_Task statement:_
The lines running from the one that contains "Task: Start the Automático mode" to the end of the records below are what to reproduce, exactly and without pictures.

_Material for this exercise:_
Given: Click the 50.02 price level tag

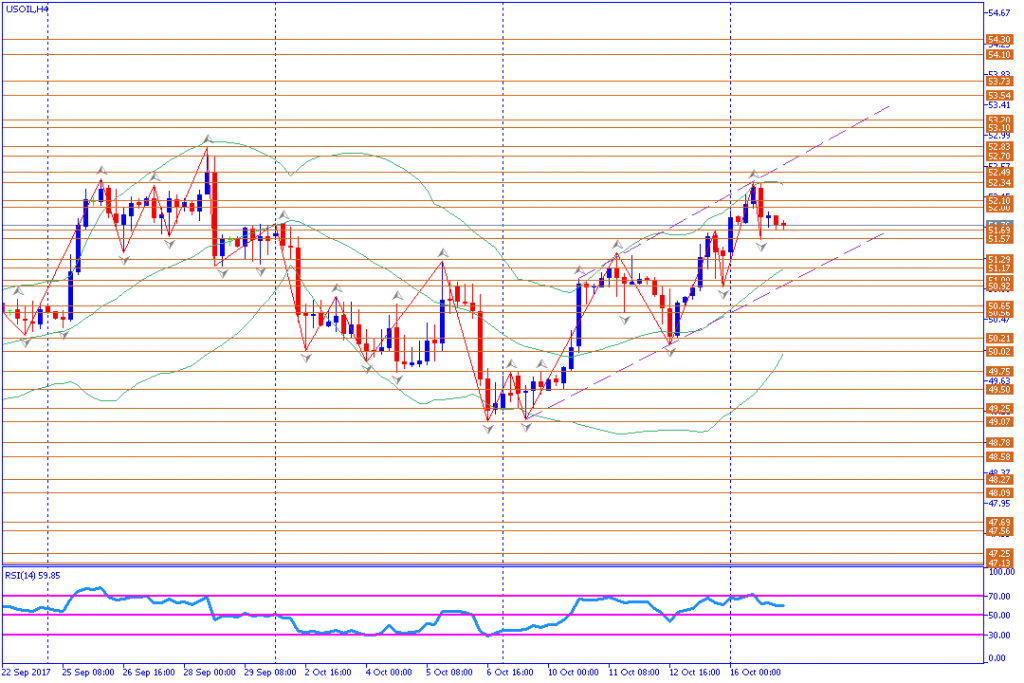Looking at the screenshot, I should pos(998,352).
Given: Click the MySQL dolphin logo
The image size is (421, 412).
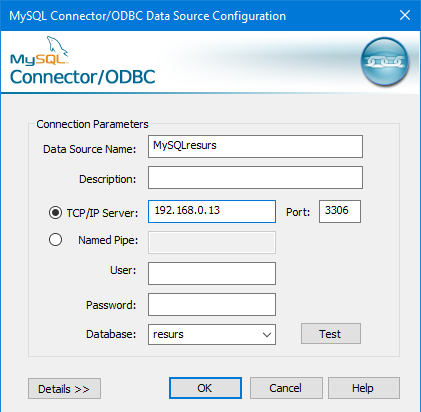Looking at the screenshot, I should pyautogui.click(x=39, y=50).
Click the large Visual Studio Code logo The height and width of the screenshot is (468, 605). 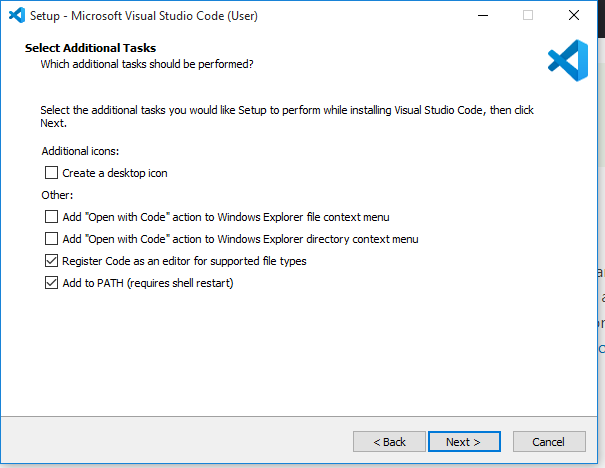(x=568, y=61)
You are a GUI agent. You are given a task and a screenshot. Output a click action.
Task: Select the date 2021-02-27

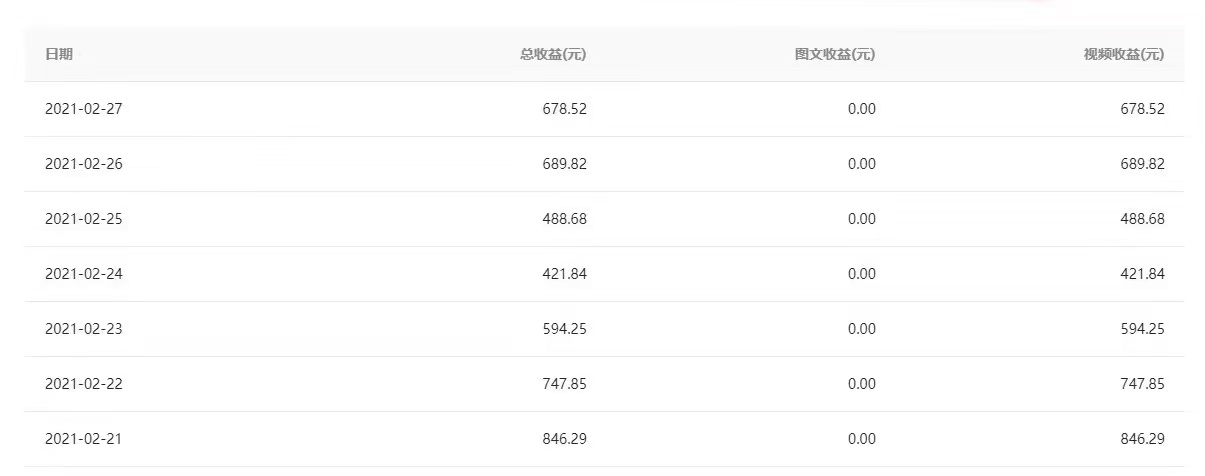pyautogui.click(x=84, y=109)
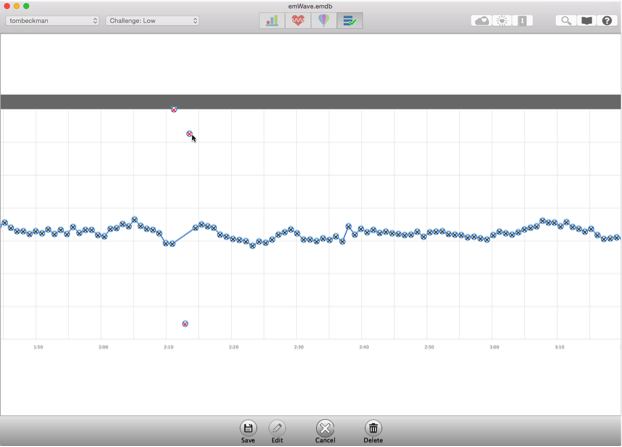Open the library book icon
Image resolution: width=622 pixels, height=447 pixels.
pos(587,20)
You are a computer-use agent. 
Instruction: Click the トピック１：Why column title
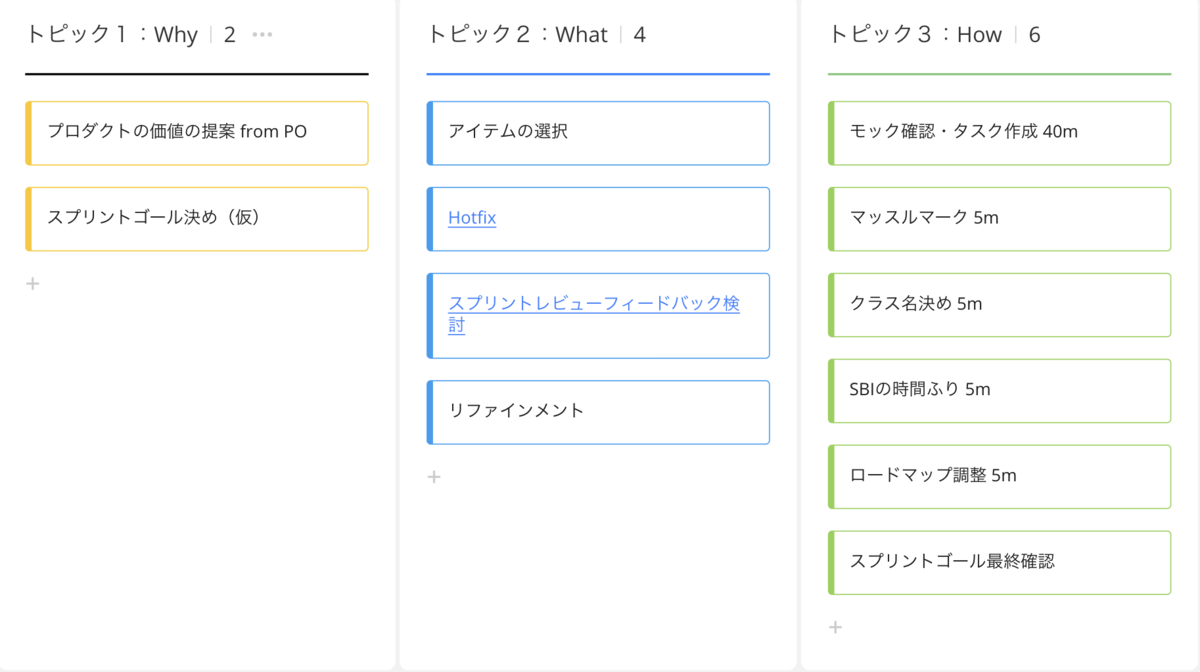(x=110, y=33)
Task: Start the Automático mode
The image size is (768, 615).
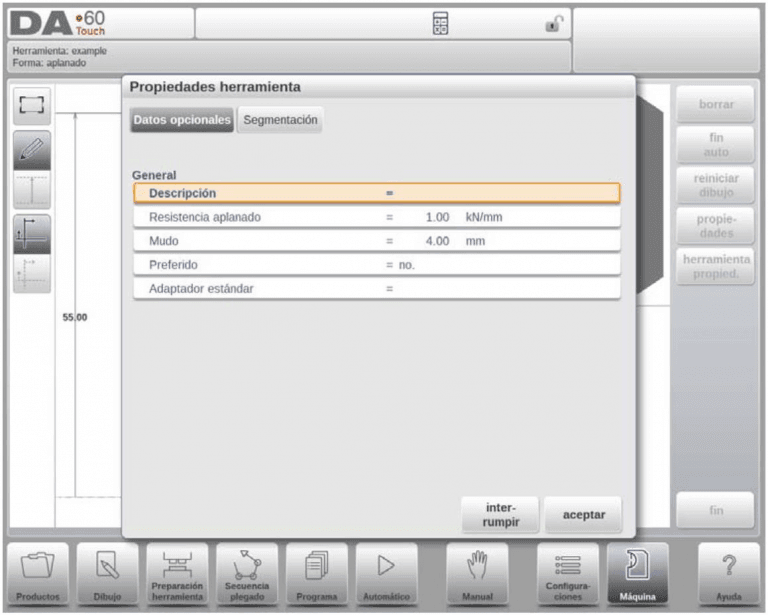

_Solution to the problem:_
Task: Start the Automático mode
The image size is (768, 615).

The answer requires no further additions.